### TASK GOAL
Starting at the first line of the data below, repeat each line word for word up to and including the line with "You are a computer-use".

┄┄┄┄┄┄

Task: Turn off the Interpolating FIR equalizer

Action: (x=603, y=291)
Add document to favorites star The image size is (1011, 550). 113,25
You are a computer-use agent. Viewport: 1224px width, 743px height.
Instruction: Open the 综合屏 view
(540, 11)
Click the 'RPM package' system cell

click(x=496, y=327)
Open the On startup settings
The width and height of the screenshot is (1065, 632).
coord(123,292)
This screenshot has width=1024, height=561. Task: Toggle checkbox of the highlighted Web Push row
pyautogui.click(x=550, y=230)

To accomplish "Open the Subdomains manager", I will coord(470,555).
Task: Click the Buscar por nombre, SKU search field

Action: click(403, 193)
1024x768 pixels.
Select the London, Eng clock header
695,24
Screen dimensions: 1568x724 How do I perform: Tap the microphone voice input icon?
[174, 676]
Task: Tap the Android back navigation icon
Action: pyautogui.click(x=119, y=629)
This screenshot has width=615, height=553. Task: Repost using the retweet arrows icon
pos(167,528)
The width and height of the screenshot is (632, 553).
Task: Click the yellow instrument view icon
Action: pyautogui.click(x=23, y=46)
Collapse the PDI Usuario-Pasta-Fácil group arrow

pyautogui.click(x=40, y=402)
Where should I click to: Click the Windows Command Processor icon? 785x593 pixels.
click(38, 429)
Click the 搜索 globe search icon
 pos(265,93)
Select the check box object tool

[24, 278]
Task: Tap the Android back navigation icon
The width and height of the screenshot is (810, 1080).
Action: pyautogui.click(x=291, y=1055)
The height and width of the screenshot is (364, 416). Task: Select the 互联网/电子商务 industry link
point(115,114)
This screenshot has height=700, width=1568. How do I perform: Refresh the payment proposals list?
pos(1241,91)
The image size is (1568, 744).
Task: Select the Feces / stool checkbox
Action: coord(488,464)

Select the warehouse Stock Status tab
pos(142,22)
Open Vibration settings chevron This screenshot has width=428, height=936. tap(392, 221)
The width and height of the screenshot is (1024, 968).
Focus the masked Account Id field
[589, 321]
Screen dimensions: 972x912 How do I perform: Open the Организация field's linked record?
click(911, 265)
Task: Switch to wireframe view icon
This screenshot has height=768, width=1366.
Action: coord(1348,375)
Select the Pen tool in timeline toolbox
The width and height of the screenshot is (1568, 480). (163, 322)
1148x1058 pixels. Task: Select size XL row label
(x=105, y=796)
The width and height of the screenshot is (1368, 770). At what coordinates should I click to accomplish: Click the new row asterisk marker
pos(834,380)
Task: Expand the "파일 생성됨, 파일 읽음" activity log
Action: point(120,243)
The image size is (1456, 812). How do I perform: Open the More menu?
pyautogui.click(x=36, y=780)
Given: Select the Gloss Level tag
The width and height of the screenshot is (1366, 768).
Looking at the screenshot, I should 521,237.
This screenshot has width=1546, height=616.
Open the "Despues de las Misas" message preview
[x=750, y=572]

┄┄┄┄┄┄

### SOLUTION TO THIS PROBLEM
Task: Turn off the Interpolating FIR equalizer

Action: (x=603, y=291)
Add document to favorites star The image size is (1011, 550). 113,25
You are a computer-use agent. Viewport: 1224px width, 743px height.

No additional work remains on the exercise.